Cell culture-conditioned media provide a more controlled environment for isolated EVs. Several fundamental aspects that can affect EV yields must be considered in EV cancer treatment.

Firstly, it is important to consider whether a culture medium with or without an EV-depleted fetal bovine serum (FBS) would be most suitable. Any sudden changes undergone by serum-free cultures will most probably induce considerable stress in cells, potentially causing them to alter their EV secretion.6

EV-depleted FBS media require long ultracentrifugation processes to remove FBS-derived EV contaminants for purified EV depletion. However, recent research shows that extending the ultracentrifugation protocol cannot produce a fully contaminated-free medium. Problematically, any remaining bovine small RNA can be mistaken for human RNA.7
Further factors that must be thoroughly considered in EV cancer therapy protocols include:

  • Cell culture matrices and plastics
  • Exact cell culture medium
  • Cell passage, confluency, and viability
  • Mycoplasma-status
  • Other microbial contaminants6

GMP guidelines for EV cancer treatment research

To comply with good manufacturing practices (GMP) in EV cancer treatment research, you must follow the GMP grade production method for exosomes. This advises you on cell types, culture environments, cultivation systems, and cell culture media. After EV production, a further 3-step purification protocol is required.8

Once purified, a method must be chosen to fully identify and characterize the exosomes via their physical properties and bioactivity. European Medicines Agency provides scientific recommendations on classifying advanced therapy medicinal products. This agency supports scientific progress in cellular biomedicine to advance disease therapies, offering guidelines, recommendations, and criteria to help researchers advance their medicinal/therapeutic products and improve directive regulation.


  1. Lin, W. and Cai, X.D. 2021. Current strategies for cancer cell-derived extracellular vesicles for cancer therapy.
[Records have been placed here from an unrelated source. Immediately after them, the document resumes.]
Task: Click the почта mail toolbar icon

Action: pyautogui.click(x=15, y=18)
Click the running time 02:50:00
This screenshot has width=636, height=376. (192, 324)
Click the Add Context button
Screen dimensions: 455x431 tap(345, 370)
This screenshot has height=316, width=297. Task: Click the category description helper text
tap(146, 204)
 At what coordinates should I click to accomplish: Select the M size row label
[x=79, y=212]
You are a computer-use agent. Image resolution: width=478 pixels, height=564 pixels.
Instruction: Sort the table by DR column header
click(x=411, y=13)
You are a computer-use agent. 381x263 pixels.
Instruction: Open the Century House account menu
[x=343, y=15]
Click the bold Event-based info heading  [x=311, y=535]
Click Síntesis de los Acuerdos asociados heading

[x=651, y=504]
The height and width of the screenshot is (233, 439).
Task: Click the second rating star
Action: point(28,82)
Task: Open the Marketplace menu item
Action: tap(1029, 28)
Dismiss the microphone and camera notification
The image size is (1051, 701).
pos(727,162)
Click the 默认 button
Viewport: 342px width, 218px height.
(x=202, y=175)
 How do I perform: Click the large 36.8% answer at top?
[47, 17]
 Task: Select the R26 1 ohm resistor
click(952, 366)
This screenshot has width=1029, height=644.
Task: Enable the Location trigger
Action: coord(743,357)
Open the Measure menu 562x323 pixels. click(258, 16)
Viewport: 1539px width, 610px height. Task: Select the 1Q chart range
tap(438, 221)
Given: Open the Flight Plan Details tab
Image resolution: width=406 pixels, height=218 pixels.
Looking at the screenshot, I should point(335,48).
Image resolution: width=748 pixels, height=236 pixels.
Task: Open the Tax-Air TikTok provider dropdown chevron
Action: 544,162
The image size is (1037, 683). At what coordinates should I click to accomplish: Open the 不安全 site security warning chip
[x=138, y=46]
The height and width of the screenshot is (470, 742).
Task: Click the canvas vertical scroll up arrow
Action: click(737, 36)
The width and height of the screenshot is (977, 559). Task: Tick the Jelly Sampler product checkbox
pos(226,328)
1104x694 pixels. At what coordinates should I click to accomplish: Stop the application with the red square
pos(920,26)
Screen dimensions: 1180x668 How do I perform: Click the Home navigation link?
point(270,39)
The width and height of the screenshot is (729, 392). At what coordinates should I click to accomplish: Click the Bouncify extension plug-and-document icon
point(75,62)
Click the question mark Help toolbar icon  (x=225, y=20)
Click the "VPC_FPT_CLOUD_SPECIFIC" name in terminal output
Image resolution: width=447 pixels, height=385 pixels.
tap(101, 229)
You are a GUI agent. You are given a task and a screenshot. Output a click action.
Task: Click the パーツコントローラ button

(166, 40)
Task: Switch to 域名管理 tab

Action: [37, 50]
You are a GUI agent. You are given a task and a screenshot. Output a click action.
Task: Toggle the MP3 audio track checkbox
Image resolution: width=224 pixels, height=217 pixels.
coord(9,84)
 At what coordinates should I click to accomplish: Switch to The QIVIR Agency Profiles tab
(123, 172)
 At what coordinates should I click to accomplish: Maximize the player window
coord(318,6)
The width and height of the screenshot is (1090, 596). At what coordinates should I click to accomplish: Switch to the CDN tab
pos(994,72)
Frontiers in Oncology. 11, p.758884.
  2. Pegtel, D.M. and Gould, S.J. 2019. Exosomes. Annual review of biochemistry. 88, pp.487-514.
  3. Kosaka, N., Yoshioka, Y., Fujita, Y. and Ochiya, T. 2016. Versatile roles of extracellular vesicles in cancer. The Journal of clinical investigation. 126(4), pp.1163-1172.
  4. Kok, V.C. and Yu, C.C. 2020. Cancer-derived exosomes: their role in cancer biology and biomarker development. International Journal of Nanomedicine. pp.8019-8036.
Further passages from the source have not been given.